Nach wie vor kann er auch nicht verstehen, wie sich Schröders „Nachfolger“ überhaupt ihrer „Sozialpolitik“ rühmen könnten, da dies auf Kosten der jungen Generation erfolgt und der Zusammenhalt der Generationen insgesamt auf die Probe gestellt werde. Die deutsche Rentendebatte hält er auch deshalb für verlogen, weil sie „ideologisch vergiftet“ sei. Während er in Skandinavien als „Sozialdemokrat“ gelte, weil er für eine ergänzende Kapitaldeckung in der Altersvorsorge eintritt, gelte er hierzulande als Neoliberaler und werde als „der Bestochene von der Versicherungswirtschaft“ verunglimpft. Dabei hätte mit Blick auf die Rentenfinanzen „etwas mehr Skandinavien“ auch den deutschen Rentnern gutgetan, sieht er sich rückblickend bestätigt.
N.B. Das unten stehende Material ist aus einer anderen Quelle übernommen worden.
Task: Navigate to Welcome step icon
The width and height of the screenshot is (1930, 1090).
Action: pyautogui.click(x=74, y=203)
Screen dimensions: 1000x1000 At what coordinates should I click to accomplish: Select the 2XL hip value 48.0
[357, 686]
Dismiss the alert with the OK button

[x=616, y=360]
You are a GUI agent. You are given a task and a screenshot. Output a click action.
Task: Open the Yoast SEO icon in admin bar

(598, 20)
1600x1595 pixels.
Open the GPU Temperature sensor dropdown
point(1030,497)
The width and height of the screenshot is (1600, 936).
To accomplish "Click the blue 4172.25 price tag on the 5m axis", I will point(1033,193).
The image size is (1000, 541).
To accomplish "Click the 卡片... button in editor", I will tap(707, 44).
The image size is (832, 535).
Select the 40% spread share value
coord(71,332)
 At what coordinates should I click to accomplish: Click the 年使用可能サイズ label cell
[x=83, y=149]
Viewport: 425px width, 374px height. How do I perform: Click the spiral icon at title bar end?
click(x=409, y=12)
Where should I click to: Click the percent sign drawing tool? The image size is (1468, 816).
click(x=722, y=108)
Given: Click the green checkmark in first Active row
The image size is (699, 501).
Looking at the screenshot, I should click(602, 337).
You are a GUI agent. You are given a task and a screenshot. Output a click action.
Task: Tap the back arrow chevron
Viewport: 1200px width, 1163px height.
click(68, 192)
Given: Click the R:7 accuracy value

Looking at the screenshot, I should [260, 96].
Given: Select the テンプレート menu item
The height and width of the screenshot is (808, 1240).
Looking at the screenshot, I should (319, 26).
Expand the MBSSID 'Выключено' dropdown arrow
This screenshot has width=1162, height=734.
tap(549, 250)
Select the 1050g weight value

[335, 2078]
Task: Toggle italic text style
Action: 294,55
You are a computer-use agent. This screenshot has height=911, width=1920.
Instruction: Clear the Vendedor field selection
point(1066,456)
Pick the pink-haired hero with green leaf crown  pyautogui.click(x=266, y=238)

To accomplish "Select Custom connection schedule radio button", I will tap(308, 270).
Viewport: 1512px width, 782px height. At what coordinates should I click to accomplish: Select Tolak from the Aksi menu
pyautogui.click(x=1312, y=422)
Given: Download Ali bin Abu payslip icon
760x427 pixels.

Auf das Thema Altersvorsorge und Generationenbilanzierung stieß er schon ganz zu Anfang seiner Wissenschaftlerkarriere bei der Promotion an der Universität Kiel. Damals noch Neuland die –Berechnungen wurden mit Turbo-Pascal auf IBM-XT-Rechnern programmiert – ist die Generationenbilanzierung heute Standardanwendung. Sie gilt als dynamische Form der volkswirtschaftlichen Gesamtrechnung. Damit kam er dann auch 2002 in die Rürup-Rentenkommission zusammen mit Axel Börsch-Supan, der ebenfalls über die Altersvorsorge forscht. Kurt Biedenkopf und Meinhard Miegel hätten damals die Debatte nach mehr demografischer Nachhaltigkeit politisch unterstützt. Derlei Intellekt und Tiefgang sei sowohl der SPD als auch den Unionsparteien inzwischen verlorengegangen, beklagt er. Seit Merkel und Scholz stehe „Beglückungspolitik“ ganz oben auf der Agenda – doch lange könne sie sich nicht mehr dort halten. Absturz droht, wenn Merz jetzt nicht handelt.